Nota do Autor
As criaturas que povoam a Terra deste romance não são humanos no sentido biológico da palavra. Ou seja, a espécie Homo sapiens sapiens está completamente ausente na Terra aqui descrita. Este planeta é dominado por seres completamente diferentes, embora também andem eretos, possuam dois braços e pernas, olhos e ouvidos. E, no entanto, eu ainda os chamaria de humanos, pois não acredito que seus pensamentos sejam radicalmente diferentes dos nossos. Além disso, tomei a liberdade de deixar muitos nomes geográficos familiares, indivíduos históricos, conceitos básicos e sistema de datação. Deve-se lembrar, porém, que os eventos estão ocorrendo no final do século XX, na década de noventa, embora não desde o nascimento de Cristo, mas desde um evento completamente diferente.
Prólogo
"Então, professor, o senhor acredita que a variedade morfológica dos humanos é um sinal inseparável de inteligência?"
"De jeito nenhum.
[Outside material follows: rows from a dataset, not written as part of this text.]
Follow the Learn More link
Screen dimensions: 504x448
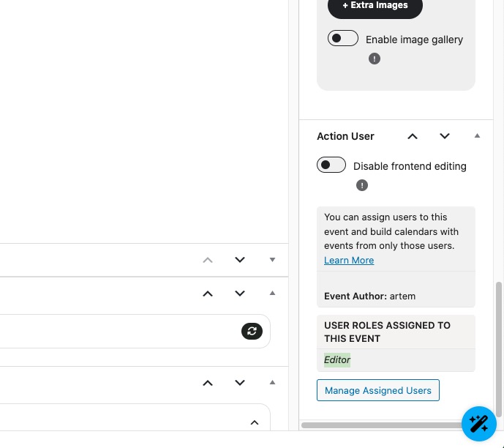[x=349, y=261]
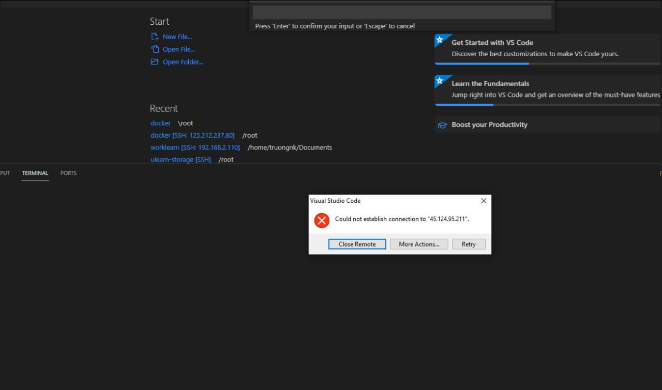Image resolution: width=662 pixels, height=390 pixels.
Task: Retry the connection to 45.124.95.211
Action: pyautogui.click(x=469, y=244)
É mais provável que os humanos tenham evoluído de uma espécie de protoespécie instável de cão. Não creio que a morfologia variada seja resultado de reprodução seletiva pré-medieval, já que o homem era conservador demais na época para alterar seu corpo de forma perceptível."
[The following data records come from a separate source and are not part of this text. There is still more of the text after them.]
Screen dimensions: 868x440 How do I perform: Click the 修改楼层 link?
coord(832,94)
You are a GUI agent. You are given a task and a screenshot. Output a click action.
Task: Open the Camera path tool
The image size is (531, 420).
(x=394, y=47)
"E os cães selvagens? Eles podem eventualmente evoluir para seres sencientes? Para outra raça de humanos?"
Impossível! Se você leu as obras do meu famoso ancestral, deveria saber que o homem e os cães antropoides, incluindo dingos e coiotes, simplesmente têm um ancestral comum, essa mesma protoespécie instável. Alguns ramos permaneceram animais, enquanto o nosso desenvolveu inteligência. Não vou julgar se a inteligência nos foi dada por acidente ou se foi o resultado inevitável de um desenvolvimento suficientemente longo de uma raça em potencial... De qualquer forma, na Terra temos o que temos. Animais morfologicamente homogêneos e uma incrível variedade de morfemas humanos.
"Última pergunta, Professor. Os lobos lendários também tiveram um ancestral comum com os humanos?"
"Sem dúvida. De qual gene você acha que a humanidade estava cortando suas próprias cadeias de DNA duzentos anos atrás? Fico feliz que não haja um único vestígio dos lobos, aquela espécie predadora e sanguinária de humanoides, no planeta ou no patrimônio genético humano."
"Obrigado pelo seu tempo, Professor."
(da entrevista concedida pelo evolucionista Professor Rin Gorwick van Darwin à revista Europe )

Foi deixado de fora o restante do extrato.